Cloud Run functions を認証付きに修正する
resource "google_cloud_run_v2_service_iam_member" "member" {
project = local.project
name = google_cloudfunctions2_function.default.name
location = google_cloudfunctions2_function.default.location
role = "roles/run.invoker"
# member = "allUsers"
# 認証付きの関数を呼び出せるサービスアカウントを限定
member = "serviceAccount:${data.google_project.project.number}-compute@developer.gserviceaccount.com"
}
こうすることで、ESPv2 Cloud Run サービス経由で Cloud Run functions にアクセスすることはできますが、Cloud Run functions のエンドポイントには直接アクセスできないようになりました。
引用:https://cloud.google.com/endpoints/docs/openapi/set-up-cloud-functions-espv2
試しに Cloud Run functions のエンドポイントを直接呼び出してみます。
$ curl https://xxx.a.run.app
<html><head>
<meta http-equiv="content-type" content="text/html;charset=utf-8">
<title>403 Forbidden</title>
</head>
<body text=#000000 bgcolor=#ffffff>
<h1>Error: Forbidden</h1>
<h2>Your client does not have permission to get URL <code>/</code> from this server.</h2>
<h2></h2>
</body></html>
きちんと403エラーが発生していますね。
認証つきの関数を呼び出す方法
以下の三つの方法があります。
- 認証付き関数を呼び出すことのできるIAMを呼び出し元のサービスアカウントに付与する(紹介済み)
- Authorization ヘッダーにIDトークンを含めてリクエストする
- Google Auth クライアント ライブラリ を使用して呼び出す
ここでは後半の2つの方法について説明します。
(注意:ローカルで認証付きエンドポイント自体を立ち上げる方法はありません。

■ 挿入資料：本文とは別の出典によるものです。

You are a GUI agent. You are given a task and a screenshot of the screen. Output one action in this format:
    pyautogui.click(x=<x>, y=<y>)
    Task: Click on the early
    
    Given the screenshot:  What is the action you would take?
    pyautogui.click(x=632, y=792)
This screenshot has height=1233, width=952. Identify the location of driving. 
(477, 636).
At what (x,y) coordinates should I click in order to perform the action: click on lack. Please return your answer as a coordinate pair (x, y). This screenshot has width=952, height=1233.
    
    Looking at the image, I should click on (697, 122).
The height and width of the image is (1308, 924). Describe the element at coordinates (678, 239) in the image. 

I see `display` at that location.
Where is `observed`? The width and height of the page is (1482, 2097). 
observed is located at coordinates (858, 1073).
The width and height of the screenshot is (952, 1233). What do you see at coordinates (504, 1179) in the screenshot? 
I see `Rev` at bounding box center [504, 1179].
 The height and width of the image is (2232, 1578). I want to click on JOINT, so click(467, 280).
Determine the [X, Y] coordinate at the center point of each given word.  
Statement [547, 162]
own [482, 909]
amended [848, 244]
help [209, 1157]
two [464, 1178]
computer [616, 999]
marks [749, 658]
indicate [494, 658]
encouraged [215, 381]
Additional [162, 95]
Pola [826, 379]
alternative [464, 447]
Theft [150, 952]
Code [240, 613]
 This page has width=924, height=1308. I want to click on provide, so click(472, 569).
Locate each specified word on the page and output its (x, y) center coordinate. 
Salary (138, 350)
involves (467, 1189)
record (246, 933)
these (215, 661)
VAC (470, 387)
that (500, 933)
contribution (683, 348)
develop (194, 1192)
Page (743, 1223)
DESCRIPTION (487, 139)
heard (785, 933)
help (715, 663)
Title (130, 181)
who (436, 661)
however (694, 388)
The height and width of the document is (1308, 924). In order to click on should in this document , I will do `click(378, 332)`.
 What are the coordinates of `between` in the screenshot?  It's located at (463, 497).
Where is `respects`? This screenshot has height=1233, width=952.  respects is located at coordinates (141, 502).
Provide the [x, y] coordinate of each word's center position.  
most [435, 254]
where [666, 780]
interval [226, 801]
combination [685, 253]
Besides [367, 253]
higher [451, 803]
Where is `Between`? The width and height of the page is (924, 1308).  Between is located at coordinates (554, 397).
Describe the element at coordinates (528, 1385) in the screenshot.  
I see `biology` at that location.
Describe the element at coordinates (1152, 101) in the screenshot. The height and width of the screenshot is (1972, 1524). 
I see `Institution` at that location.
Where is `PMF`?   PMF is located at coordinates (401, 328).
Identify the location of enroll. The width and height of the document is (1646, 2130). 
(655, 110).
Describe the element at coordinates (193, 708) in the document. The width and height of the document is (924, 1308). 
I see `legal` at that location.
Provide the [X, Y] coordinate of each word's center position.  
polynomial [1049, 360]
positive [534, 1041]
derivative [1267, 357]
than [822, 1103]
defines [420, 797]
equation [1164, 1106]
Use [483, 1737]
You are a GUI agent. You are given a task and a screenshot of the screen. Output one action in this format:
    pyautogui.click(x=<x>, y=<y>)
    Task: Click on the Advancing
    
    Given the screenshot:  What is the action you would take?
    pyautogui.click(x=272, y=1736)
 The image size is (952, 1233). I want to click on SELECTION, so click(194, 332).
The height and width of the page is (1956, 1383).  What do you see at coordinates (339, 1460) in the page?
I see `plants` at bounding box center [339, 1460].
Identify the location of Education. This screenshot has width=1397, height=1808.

認証付き関数をデプロイしてそれを呼び出すようにしましょう。)
Authorization ヘッダーにIDトークンを含めてリクエストする
以下を実行します。注意としては、gcloud CLIを実行するアカウントが Cloud Run functions の呼び出しロール(roles/run.invoker
)を持つ必要があります。
curl -H "Authorization: Bearer $(gcloud auth print-identity-token)" \
[Cloud Run functions のエンドポイント]
Google Auth クライアント ライブラリを利用して呼び出す。
以下の手順を踏襲したコードを書きます。
- audience フィールド(aud)に受信側関数の URL を設定して
- Google によって署名された ID トークンを作成し
- 関数に対するリクエストの Authorization: Bearer ID_TOKEN ヘッダーに ID トークンを含めて呼び出す
これを実現する上でGoogleの認証クライアントライブラリが必要です。Node.js用のライブラリは以下になります。
npm install google-auth-library
実際に呼び出すコード auth-test.ts
を作成します。プロジェクトルートに配置します。
呼び出すURLと targetAudience
は必ず同じにしましょう。
import { GoogleAuth } from 'google-auth-library';
const auth = new GoogleAuth();
const targetAudience = `https://${process.env.REGION}-${process.env.PROJECT}.cloudfunctions.net/${process.env.auth}`;
const url = targetAudience; // Cloud Run functions では url = targetAudience にする
export const authRequest = async () => {
console.info(`request ${url} with target audience ${targetAudience}`);
const client = await auth.getIdTokenClient(targetAudience);
try {
const res = await client.request({url});
console.info(res.data);
} catch (e: unknown) {
console.error(e);
process.exitCode = 1;
}
}
await authRequest();
ローカルでの環境変数は、別途環境変数ファイル .env.yml
を読み込むことで設定/取得します。
REGION=リージョン
PROJECT=プロジェクト名
AUTH_FUNC=関数名
この環境変数をnpmスクリプト起動時に読み込んでもらえるようにします。
npm install --save-dev env-cmd
"scripts": {
"auth-test": "env-cmd -f ./.env.yml tsx auth-test.ts",
},
実行してみましょう。
$ npm run auth-test
> advent-calendar-2024@1.0.0 auth-test
> env-cmd -f ./.env.yml tsx ./src/auth.ts
request https://xxx.cloudfunctions.net/sample-crf with target audience https://xxx.cloudfunctions.net/sample-crf
Hello, World!
呼び出しに成功しましたね。環境変数ファイルはきっちり .gitignore
に記載しておくのを忘れずに。
終わりに
認証ありの Cloud Run functions の呼び出し方とその必要性について説明しました。結論、認証はつけとこうぜって言う話です。